Trying again to get the fixes queue, including the fixed IDT alignment
patch.

The UEFI patch is by far the biggest issue at hand: it is currently
causing quite a few machines to boot. Which is sad, because the only
reason they would is because their BIOSes touch memory that has
already been freed. The other major issue is that we finally have
tracked down the root cause of a significant number of machines
failing to suspend/resume.

Toivottavasti sinun ei tarvitse kutsua minua perkeleen vittupää tällä
kertaa.

The following changes since commit 6d128e1e72bf082542e85f72e6b7ddd704193588:

Revert "Makefile: Fix install error with make -j option" (2013-07-10 19:02:51 -0700)

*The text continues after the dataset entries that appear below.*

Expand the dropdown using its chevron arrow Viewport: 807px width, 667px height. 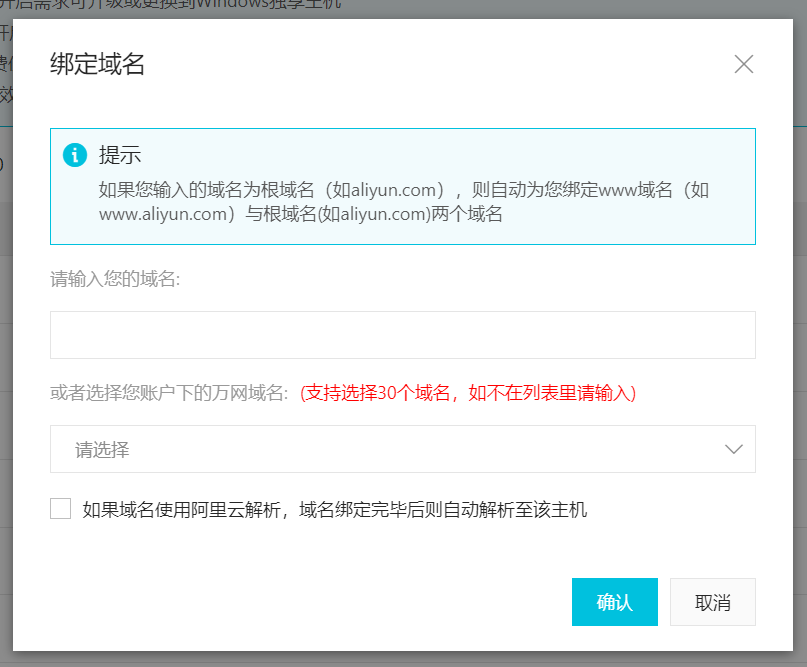(x=734, y=449)
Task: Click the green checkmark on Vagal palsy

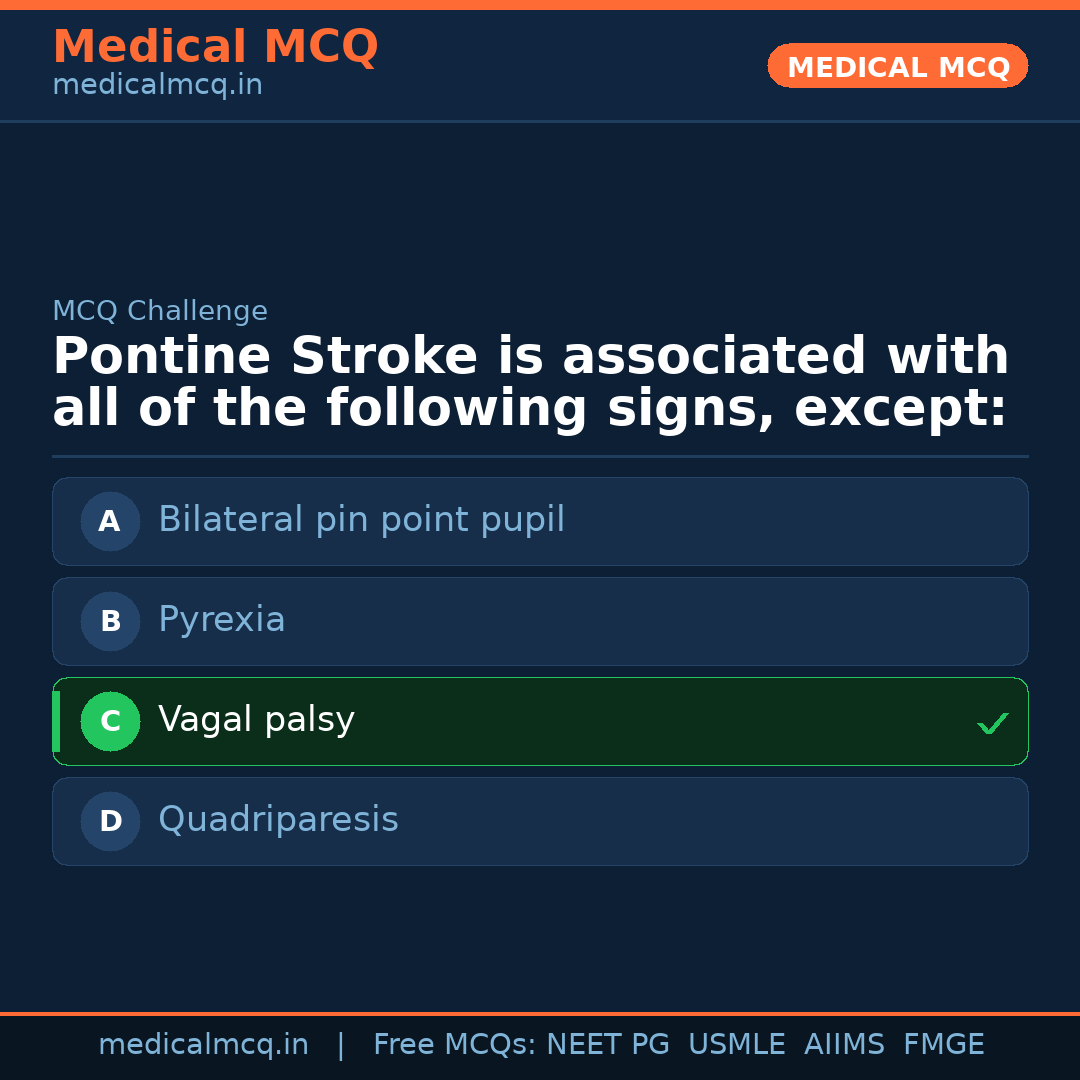Action: pyautogui.click(x=993, y=722)
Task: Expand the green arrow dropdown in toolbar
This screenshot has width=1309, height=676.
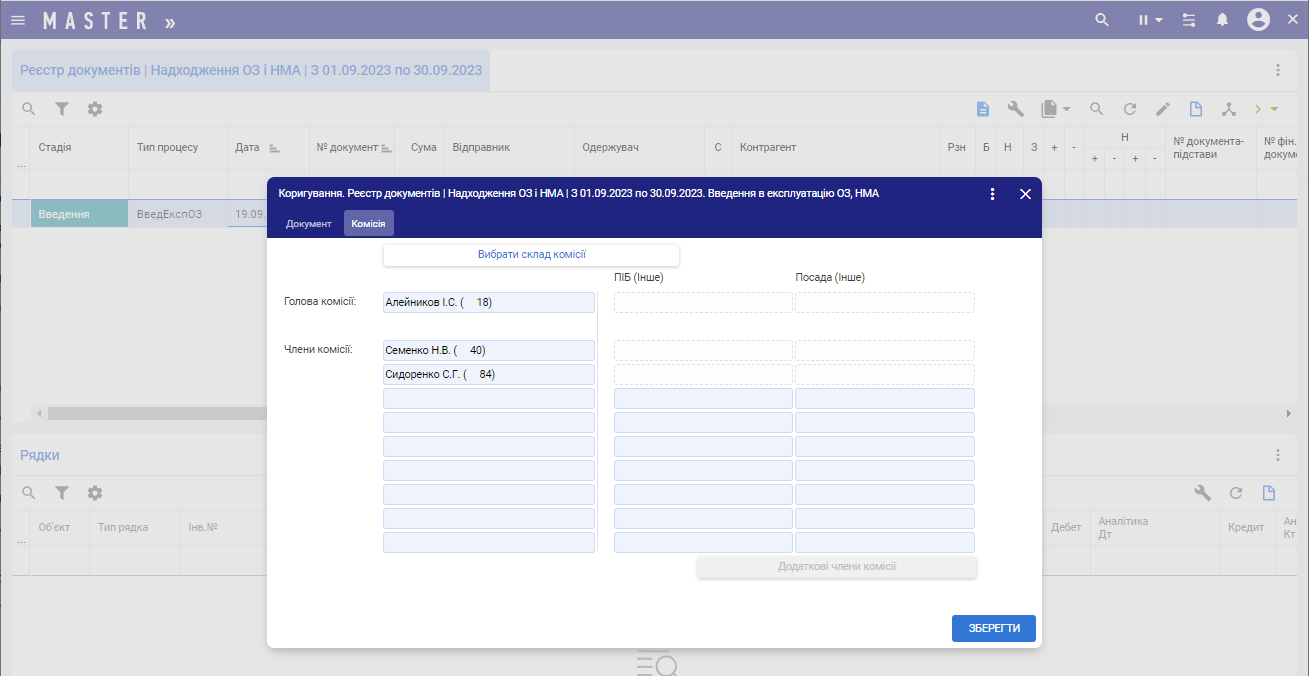Action: (x=1275, y=109)

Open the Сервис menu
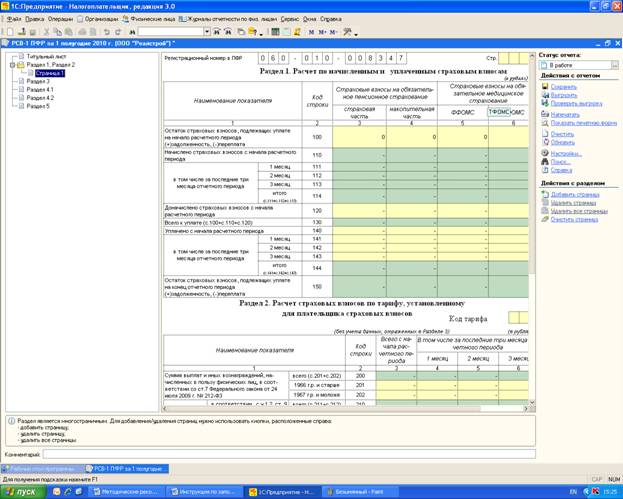coord(289,19)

are available in the git repository at:

git://git.kernel.org/pub/scm/linux/kernel/git/tip/tip.git x86-urgent-for-linus

for you to fetch changes up to 4df05f361937ee86e5a8c9ead8aeb6a19ea9b7d7:

x86: Make sure IDT is page aligned (2013-07-16 15:14:48 -0700)

----------------------------------------------------------------
H. Peter Anvin (1):
x86, suspend: Handle CPUs which fail to #GP on RDMSR

Kees Cook (1):
x86: Make sure IDT is page aligned

Matt Fleming (2):
efivars: check for EFI_RUNTIME_SERVICES
Revert "UEFI: Don't pass boot services regions to SetVirtualAddressMap()"

Xiong Zhou (1):
x86/platform/ce4100: Add header file for reboot type

arch/x86/kernel/acpi/sleep.c | 18 ++++++++++++++++--
arch/x86/kernel/head_64.S | 15 ---------------
arch/x86/kernel/tracepoint.c | 6 ++----
arch/x86/kernel/traps.c | 12 ++++++------
arch/x86/platform/ce4100/ce4100.c | 1 +
arch/x86/platform/efi/efi.c | 7 -------
drivers/firmware/efi/efivars.c | 3 +++
7 files changed, 28 insertions(+), 34 deletions(-)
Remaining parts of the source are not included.